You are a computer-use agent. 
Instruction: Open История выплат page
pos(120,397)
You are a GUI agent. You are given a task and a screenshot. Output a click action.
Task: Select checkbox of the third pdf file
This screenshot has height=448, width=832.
---
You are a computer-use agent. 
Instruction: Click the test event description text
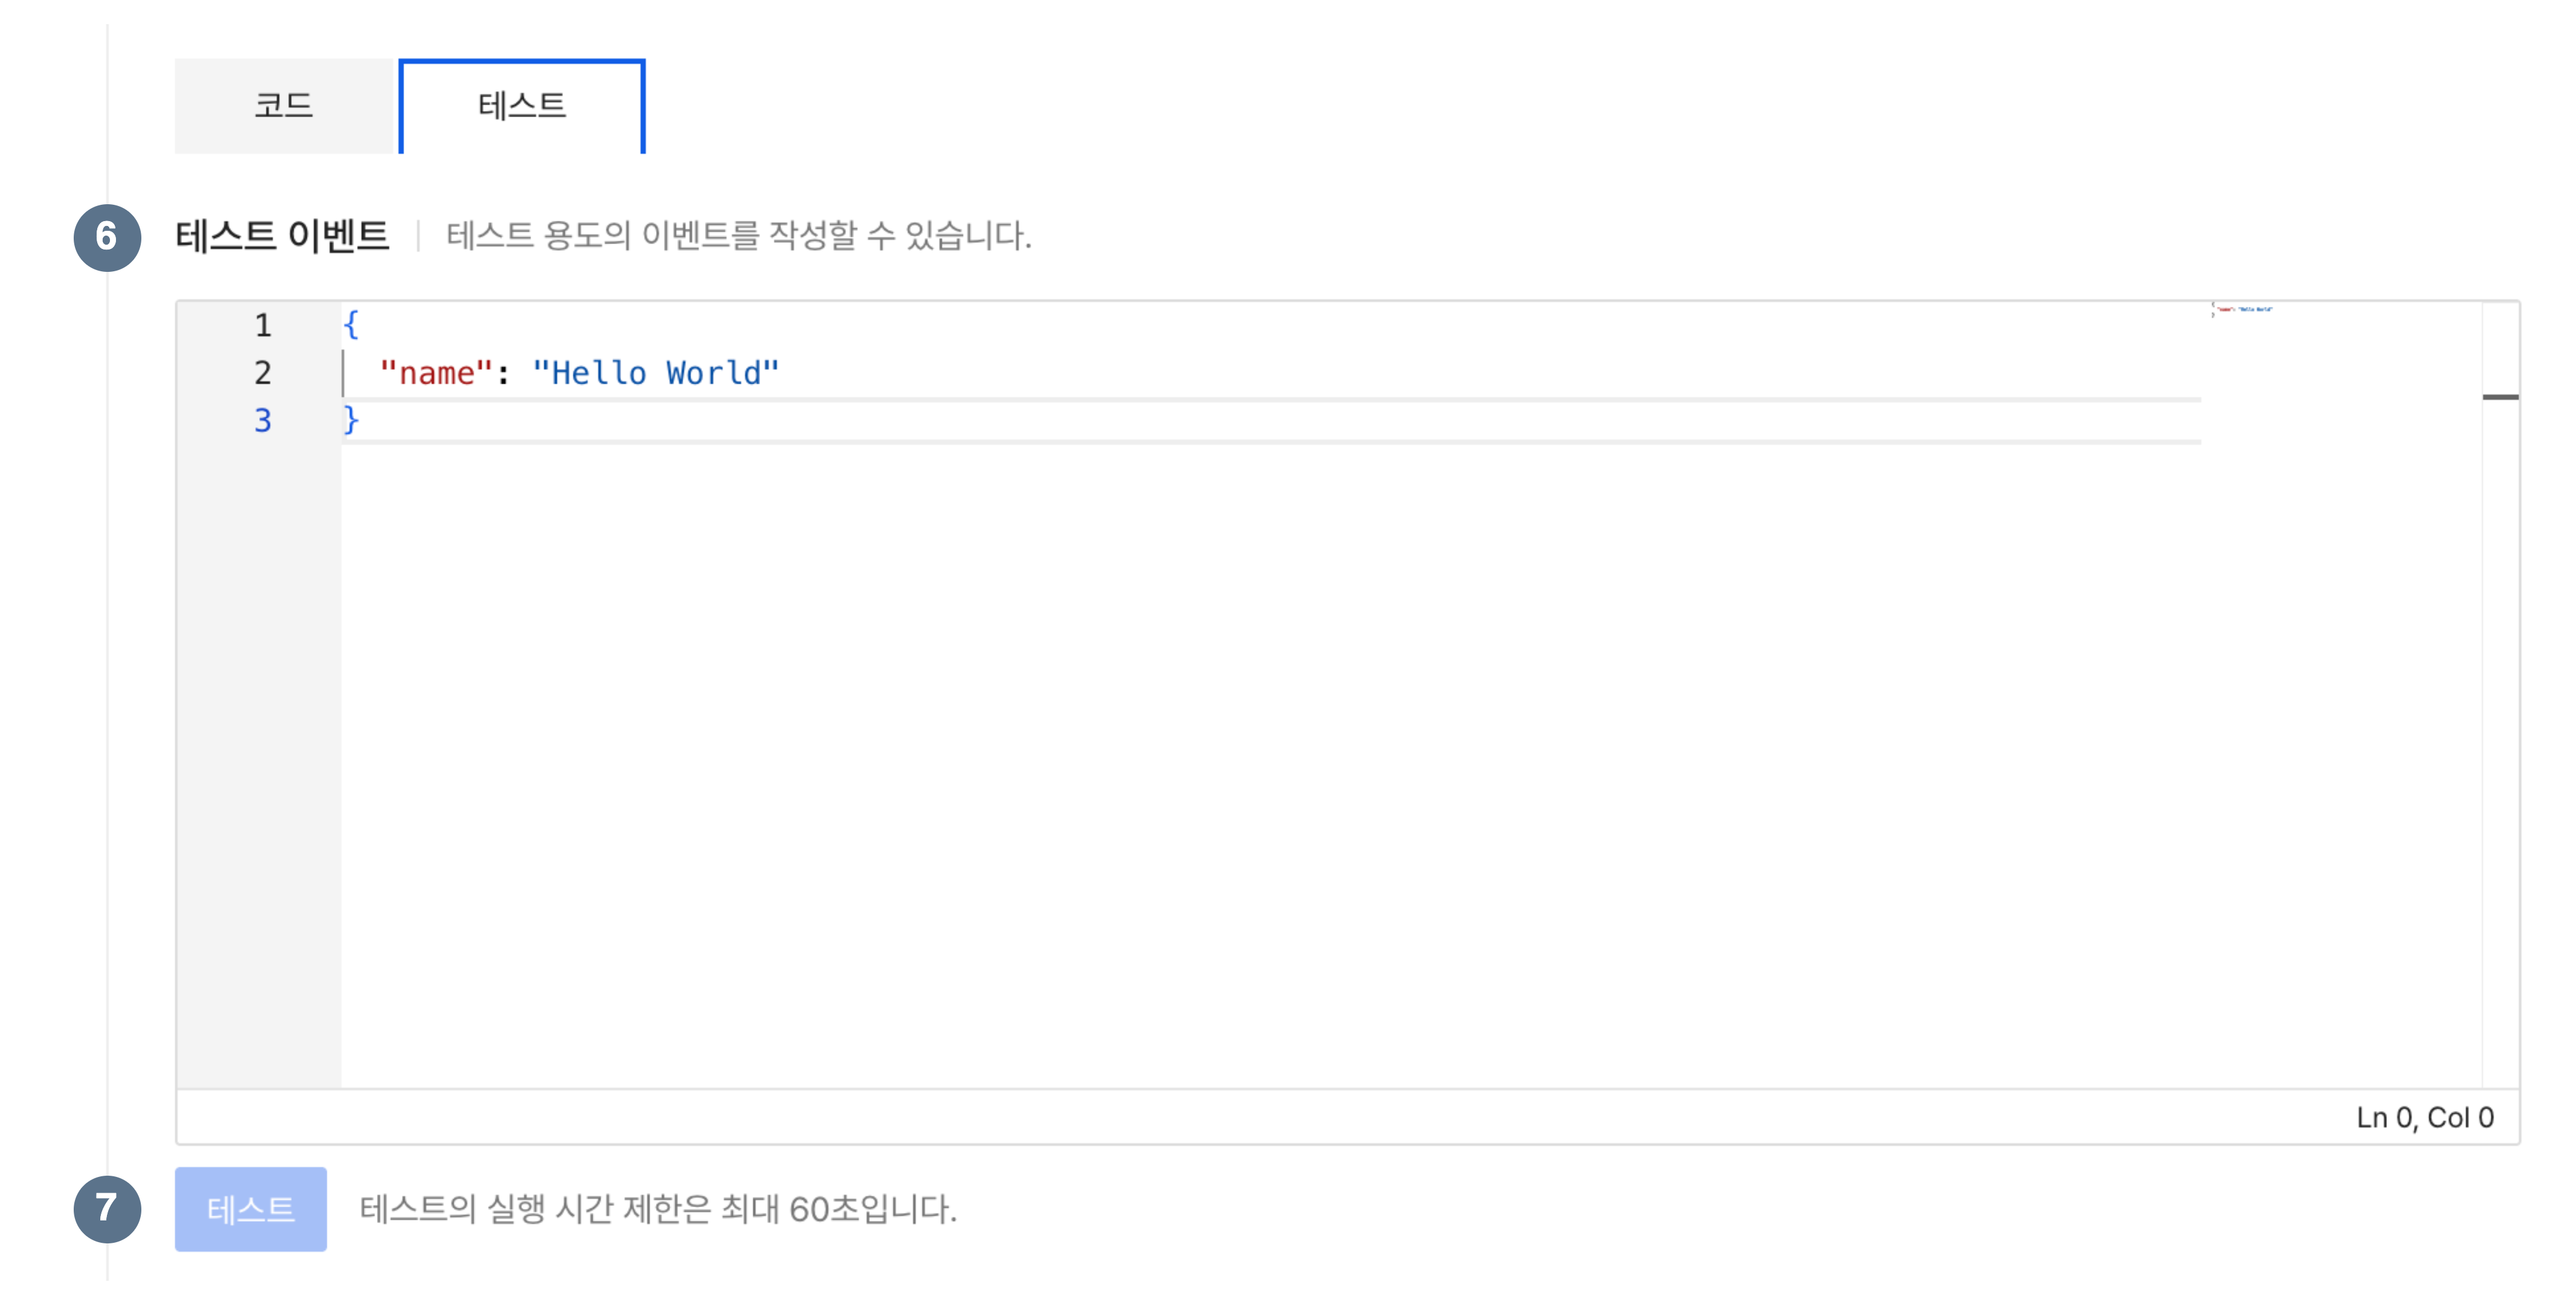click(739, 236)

• **Direction**:
Format the material as a Markdown table with columns "n" and "Line", starting with the line containing "You are a GUI" and going on through the line containing "This screenshot has height=448, width=832.", and omit blank lines.

• **Task response**:
| n | Line |
|---|---|
| 1 | You are a GUI agent. You are given a task and a screenshot. Output a click action. |
| 2 | Task: Select checkbox of the third pdf file |
| 3 | This screenshot has height=448, width=832. |